The messaging and its delivery were never self-righteous — Puscifer provoked rather than preached. What’s more, the band did not abandon good ol’ rock’n’roll theatrics: the black-and-white lighting effects deployed during “Pendulum,” for example, enhanced the song’s menacing tone. A video of Bellendia and Fanny appearing on a TV cooking show added detail to their characters while injecting some levity into the cascade of foreboding set pieces.

The first part of the show peaked when it turned to “The Remedy” from Puscifer’s Money Shot album. The combative song gave Round and Keenan (still as Grey and Black) a chance to go at each other. It was as if the grand design of the dominators was working, separating people into disconnected and feuding camps. It provided a climactic surge before the evening’s intermission.

For the second act, however, Puscifer went in another direction, offering a sense of rebirth and hope. Opening with the hymn-like “The Humbling River,” Puscifer reasserted the value of humanity over the forces that were trying to degrade it. The new tune “Impetuous” and older “Grand Canyon” expanded on that theme, banishing fear and embracing curiosity — compassion replaced cruelty.

It wasn’t the night’s final song, but “Grand Canyon” came off as Puscifer’s attempt to answer Normal Isn’t’s dystopian urges. The song’s exaltation of “witnessing the majesty’’ was a rejoinder to the misery-soaked lament — fighting off the temptation to murder the next person who annoys us — that began the evening.

Maynard James Keenan performing as Bellendia Black at the Boch Center Wang Theatre. Photo: Sam McLennan

Still, before Puscifer was done, Keenan steered the performance toward a more traditional concert format with the comical swagger of “Conditions of My Parole,” which featured an appearance by comedian Dave Hill, who opened the concert.

Keenan broke character to deliver the night’s finale, “A Public Stoning,” the last of the Normal Isn’t numbers to be played.
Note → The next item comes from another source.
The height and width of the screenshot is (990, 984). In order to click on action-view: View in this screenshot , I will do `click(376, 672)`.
It was one more caution against disengaging from the world around you. The song has the makings of another staple in the Puscifer catalog — expect this tune to live on, even after some sort of new, and hopefully better, normal arrives.

Given how heavy the material Puscifer is trafficking in these days, placing Hill on the bill supplied a satisfying balance. His screwball comedy is rooted in his skill at appearing dumb as he slips in one smart line after another. The funnyman’s props, gags, and musical comedy contributed a welcome irreverence — a frenetic and dizzying half-hour that ended way too soon.
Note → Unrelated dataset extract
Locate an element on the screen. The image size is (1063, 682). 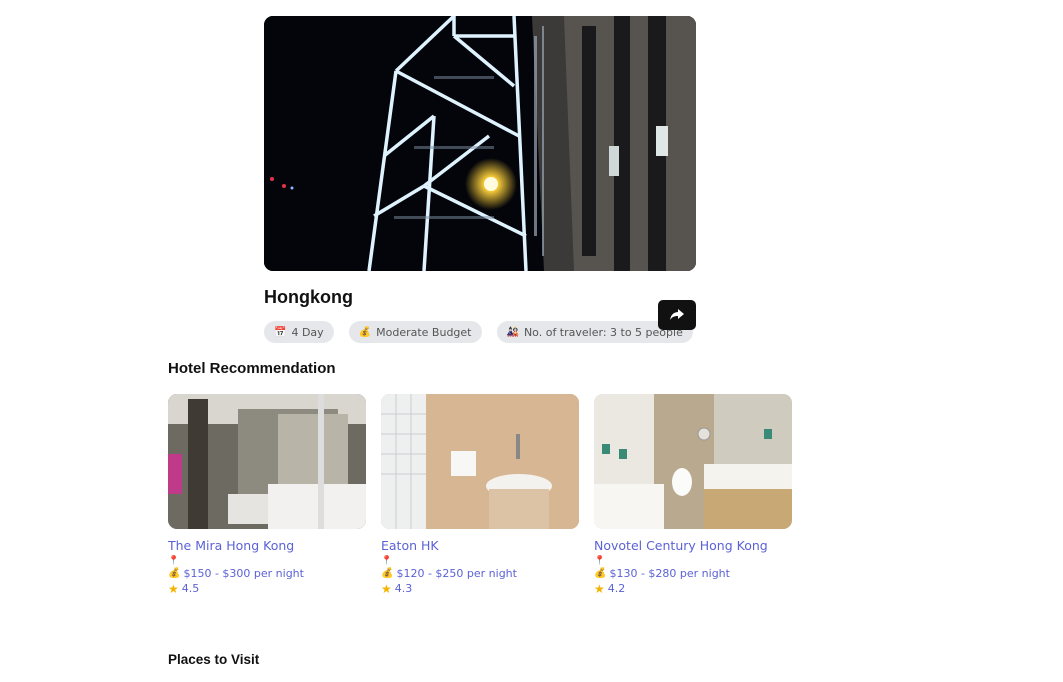
hotel-name: Novotel Century Hong Kong is located at coordinates (693, 546).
Scott McLennan covered music for the Worcester Telegram & Gazette from 1993 to 2008. He then contributed music reviews and features to The Boston Globe, Providence Journal, Portland Press Herald, and WGBH, as well as to The Arts Fuse. He also operated the NE Metal blog to provide in-depth coverage of the region’s heavy metal scene.

1 Comment

  1. Max on April 6, 2026 at 2:21 pm

    This band just keeps getting better. Maynard has always been a keen observer of human behavior and desire, calling out our failings while (almost) always having a sense of compassion, even for the cheats, perverts and idiots among us. The problem, he once said, is ignorance.

    Well, I always leave a Puscifer/Tool/APC show feeling like I learned something about humanity. This show also has great sound and a criminally underrated drummer! So much winning.